This would fail to find a solution when mass is 18

@rmfbarker you are right, I've adopted your approach of recuring with fewer larges

(defn- fill [pieces piece-size mass]
  (let [pieces (-> mass (quot piece-size) (min pieces))]
    {:mass (- mass (* pieces piece-size))
     :pieces pieces}))

(defn assemble [small large mass]
  (let [{mass-left :mass large-filled :pieces} (fill large 5 mass)
        {mass-left :mass small-filled :pieces} (fill small 2 mass-left)]
    (cond
      (zero? mass-left)
      {:small small-filled
       :large large-filled}

      (< 0 large-filled)
      (recur small (dec large-filled) mass))))

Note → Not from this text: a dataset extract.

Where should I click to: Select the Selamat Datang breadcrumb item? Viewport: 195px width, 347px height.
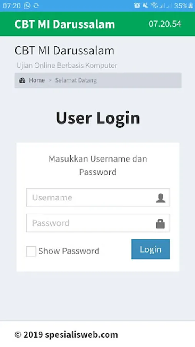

(require '[clojure.test :as t])

(t/deftest assemble-test
  (t/is (= {:small 1 :large 0} (assemble 100 100 2)))
  (t/is (nil?                  (assemble 100 100 1)))
  (t/is (= {:small 0 :large 2} (assemble 100 100 10)))
  (t/is (= {:small 5 :large 2} (assemble 10 2 20)))
  (t/is (= {:small 4 :large 2} (assemble 100 100 18)))
  (t/is (= {:small 3 :large 0} (assemble 100 100 6))))

(t/run-tests)

aX + bY = c

I remember this very particular problem in math is called "indeterminate equation".

it's so fast to calculate even for large numbers.

Este es un claro ejemplo de algoritmo voraz como el del cambio de las monedas del capítulo 6 del libro "Fundamentos de algoritmia".

(ns assemble)
(require '[clojure.test :as test])

(defn assemble [numero-small numero-large masa]
  (let [masa-small 2
        masa-large 5
        large-teorico (quot masa masa-large)
        large-real (min large-teorico numero-large)
        masa-restante (- masa (* large-real masa-large))
        small-teorico (quot masa-restante masa-small)
        small-real (min small-teorico numero-small)]
    (if (and (= large-real 0)
             (= small-real 0))
      nil
      {:small small-real :large large-real})))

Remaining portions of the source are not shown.